Martin Heidegger (1889-1976)
- Gepubliceerd in Psychologie
- Lees 1063 keer
- Zijn grootste werk Tijd en Wezen
- Heidegger bekeek de studie van de filosofie als de studie van het zijn.
- Hij schreef dat mensen vervreemd raken van hun eigen wezen. Hij maakte ook een onderscheid tussen het zijn als een werkwoord en het zijn als een substantief.
- Hij stelde dat, gedurende de loop der tijden, de gebonden waren aan wezens in termen van dingen of objecten, maar dat ze vervreemd raken van wezen als leven. Heidegger gebruikte de fenomenologie als een manier om terug te keren naar de handeling van het zijn.
- Dus, voor Heidegger is de essentie van psychologie het bestuderen van karakteristieke modes van een persoon zijn wezen-in-de-wereld, want als mensen vervreemd zijn van hun eigen wezen, dan gaan ze ook vervreemd en psychologisch gefragmenteerd door het leven, uiteindelijk vallend naar een psychotisch bestaan.
Heidegger refereert niet naar een individu of een bewustzijn, want zulke termen impliceren een object. Hij categoriseerde daarom het menselijke bestaan in drie basis, interagerende eigenschappen:
1) Gemoed of gevoel: Mensen hebben geen buien; ze zijn buien- wij zijn vreugde, wij zijn droevigheid.
2) Begrip: In plaats van de verzameling van conceptuele abstracties, moet het menselijk bestaan onderzocht worden als het zoeken naar het begrijpen van ons bestaan.

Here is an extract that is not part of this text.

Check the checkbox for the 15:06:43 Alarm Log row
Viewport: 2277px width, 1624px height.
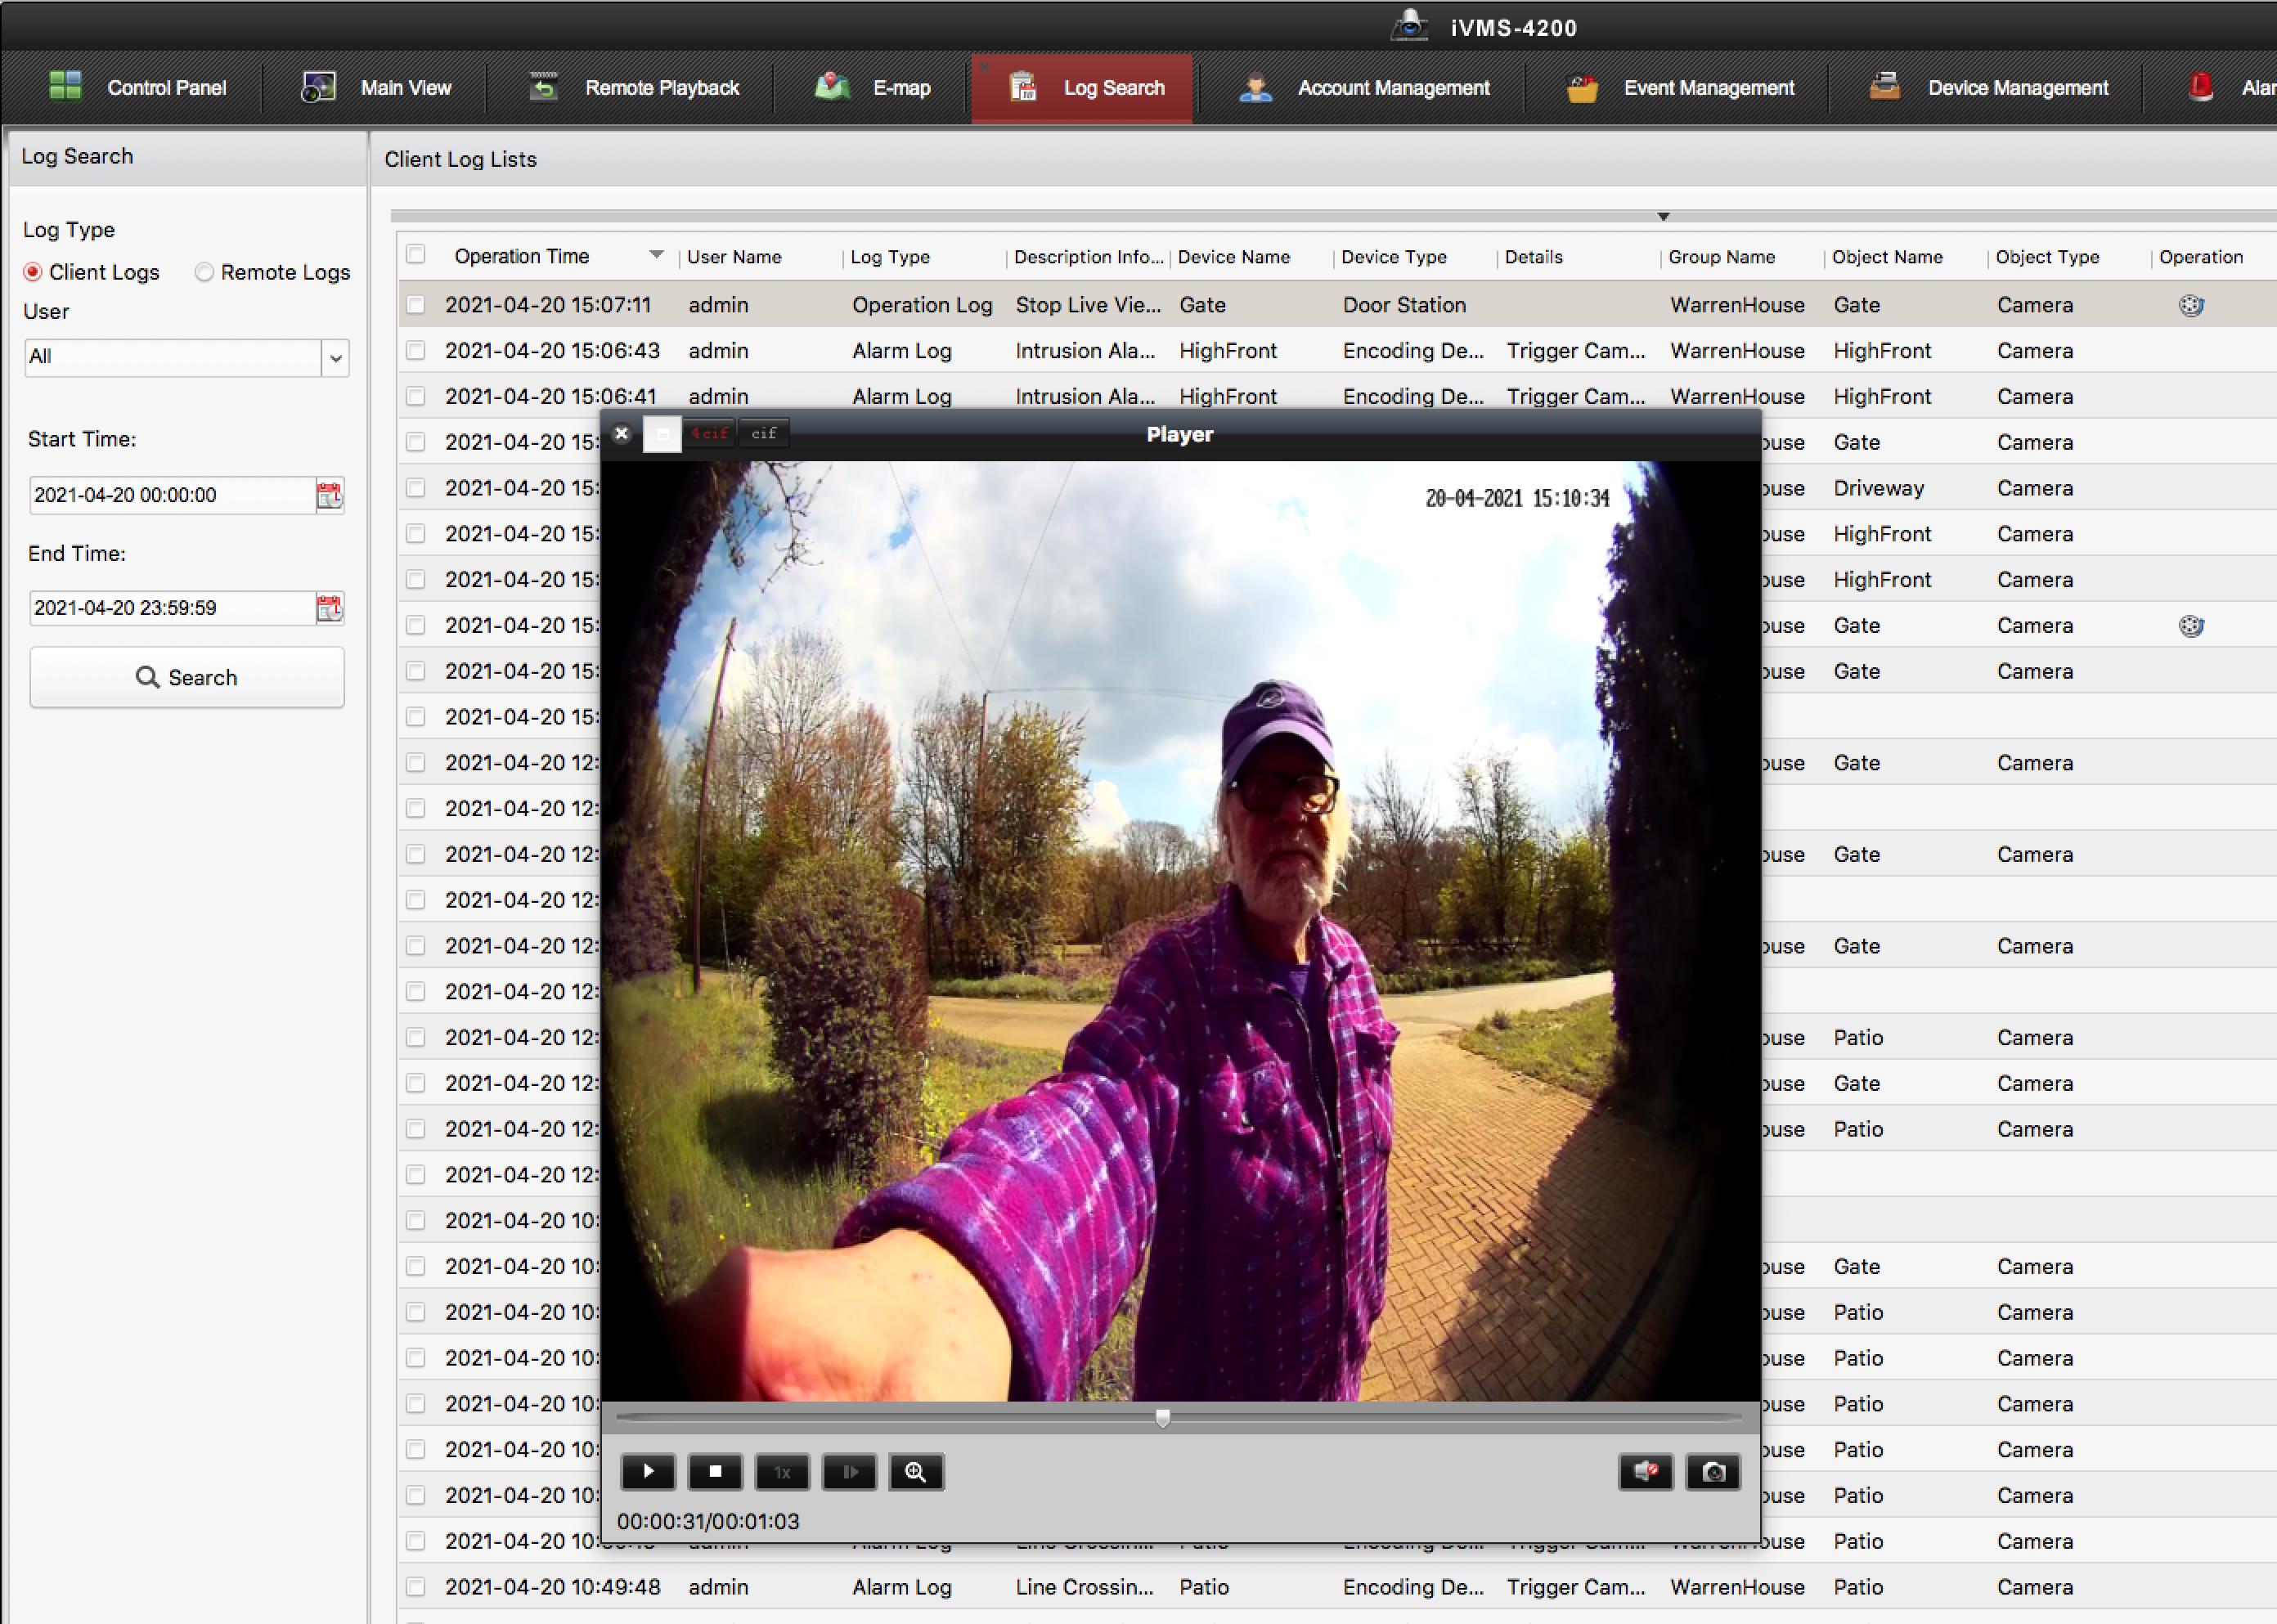(x=416, y=350)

3) Spraak: Geworteld in de interne stilte van de persoon zorgt spraak voor een medium voor onze kennis van onszelf als wezens.
De fenomenologie van Husserl en Heidegger zorgde voor een strategie voor het bestuderen van het individu als existentiële persoon. Samen geven existentialisme en fenomenologie filosofische inhoud en methodologische richting aan de derde kracht beweging als een psychologisch systeem.